Anthropometrical considerations

When designing a cockpit the manufacturer needs to ensure that the pilot can be seated comfortably, can reach all the required controls and can fit through the normal and emergency entry and exit routes. This presents a considerable challenge to the designer because of the extreme variability of the human body. None of us are identical (some twins excepted!) and even when individuals are of the same height they may have very different measurements for body parts such as thigh length, functional reach, etc. A considerable amount of research has been conducted into the anthropometrical measurements of pilots. For example, surveys have been conducted of RAF aircrew [7.3 and 7.4] and these have been used as the basis for the design requirements of UK military aircraft [7.1 and 7.5]. It is worth noting that there is also considerable variation between different groups in a population, and between the populations of different countries so that cockpits designed to suit the mean of one ethnic group may not be ideal for another.

The designer could use the average measurements of the intended pilot population for each body part in his calculations. This would be better than designing for one or other extreme of size but would still mean that pilots larger or smaller than the average (in effect just about everyone!) would have difficulty in fitting into the cockpit or reaching the controls. To overcome this problem the designer usually provides a range of movement for the seat and yaw pedals. On some occasions an extreme percentile determines the design, for example the door opening must allow the largest pilots to fit through. The range of sizes that the designer must cater for has increased in recent years as more women, who are generally smaller, have entered the previously exclusive domain of male pilots.

7.2.3 Controls

The helicopter cockpit incorporates a plethora of switches and controls, each of which must be designed carefully to assist the pilot when operating the aircraft. Switches must be easy to locate, identify and operate under all conditions. There are a number of means at the disposal of the manufacturer to achieve these design aims. Switches can be grouped together by function, such as locating all electrical controls on a single panel. Alternatively they may be grouped according to task, such as having all the controls required for engine start located together and arranged in the order in which they will be used. The frequency with which a control is used is also a factor in deciding its location, so that frequently used items are located where they can be operated by the pilot most easily. Less commonly used items can then be located in the less convenient positions, however, some infrequently used controls are of great importance and must therefore be particularly easy to locate. Controls associated with emergency actions are the prime examples of this. For example, fuel cut-off levers and engine fire extinguisher buttons may be used only very rarely but must be as easy as possible to locate, identify and operate in the case of an emergency.

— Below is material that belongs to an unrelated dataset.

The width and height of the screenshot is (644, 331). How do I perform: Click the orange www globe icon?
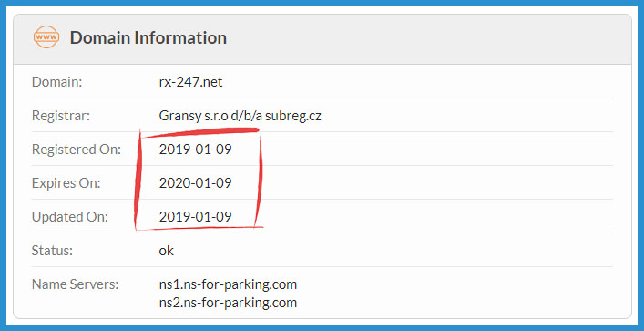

Identifying the function of a switch or control and identifying the purpose of its selection positions are important aspects of design and assessment. The pilot must be able to identify a control quickly and accurately even when he or she is tired, busy or frightened. Furthermore the effect of selecting each position on the switch or control must be immediately apparent. To achieve these aims, switches and controls have to have correct labelling which can be read under all circumstances. For example, if the aircraft is to be operated at night the labels must have adequate illumination. It is also often necessary to provide more feedback about the status of a selected system than merely the position of a switch. This can take the form of lights or indicators to show that the system has been selected and is operating. The marking of controls associated with emergency actions such as door jettison handles and an underslung load jettison switch is an area where clear marking is essential. For this reason all specification documents that cover cockpit layout lay down in some detail the size, colours and position of markings for these controls.

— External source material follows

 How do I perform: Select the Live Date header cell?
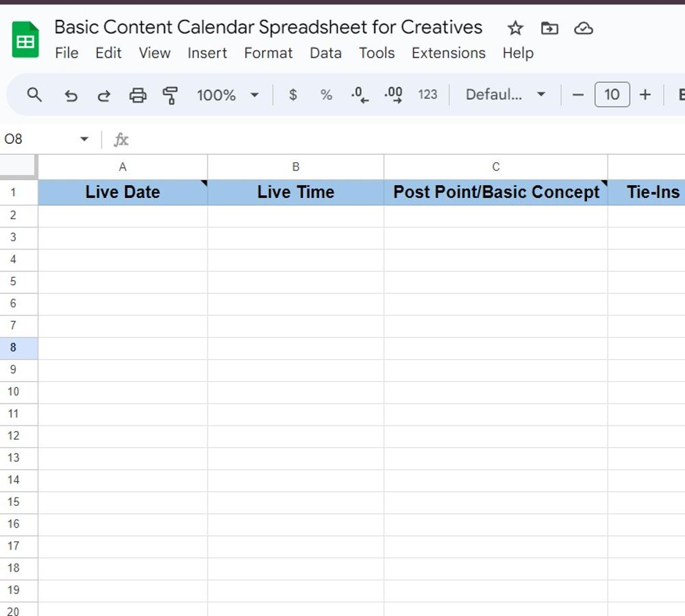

The designer must give the pilot control over all the aircraft systems which means that he or she can close down engines, discharge fire extinguishers, disengage flight computers and jettison parts of the aircraft or its cargo. Clearly a lot of design effort must be made to ensure that these events only happen intentionally. Aviation history is littered with examples of aircrews who have made inadvertent or incorrect switch operations, often with disastrous results. There are a number of steps that can be taken to minimize the chances of this happening. Where inadvertent operation is likely to have a serious consequence controls may be provided with gates or guards which require a conscious action to release or pass and operate the control. Electrical interlinks to disable a switch if the system configuration is not correct can also be employed, such as weight-on-wheels switches to disable undercarriage selectors when the aircraft is on the ground. Other methods of minimizing inadvertent operation include covers, catches, recessing, wire locking or any combination of these.

Designers can also ensure that it is easy to discriminate between switches by using different shapes, colours, sizes and even textures. A cockpit full of identical switches may look good in the manufacturer’s brochure but it will spell disaster for the operational pilot. A good example of the use of shapes is the Westland Sea King autotransition panel, which employs a triangle, a cross and a bar to allow discrimina­tion between three controls at night.

The distance between controls and their method of operation are also important factors that must be considered. For example, locating a heater control next to a fuel jettison lever would clearly not be sensible particularly if both controls operated in the same sense.

A well designed system will give immediate feedback of the system status independent of switch position. For example, if a fuel boost pump is selected on, an indicator could change from red to show a white line completing that part of the fuel system schematic. On a less sophisticated system the pilot has to use the selection position of the switch itself to gain information about the system status. This can add significantly to the pilot’s workload and can also lead to errors, particularly for switches with multiple selections and those located further away from the pilot. Illumination of remote or integral lights and the use of indicators are the most common way of achieving status feedback.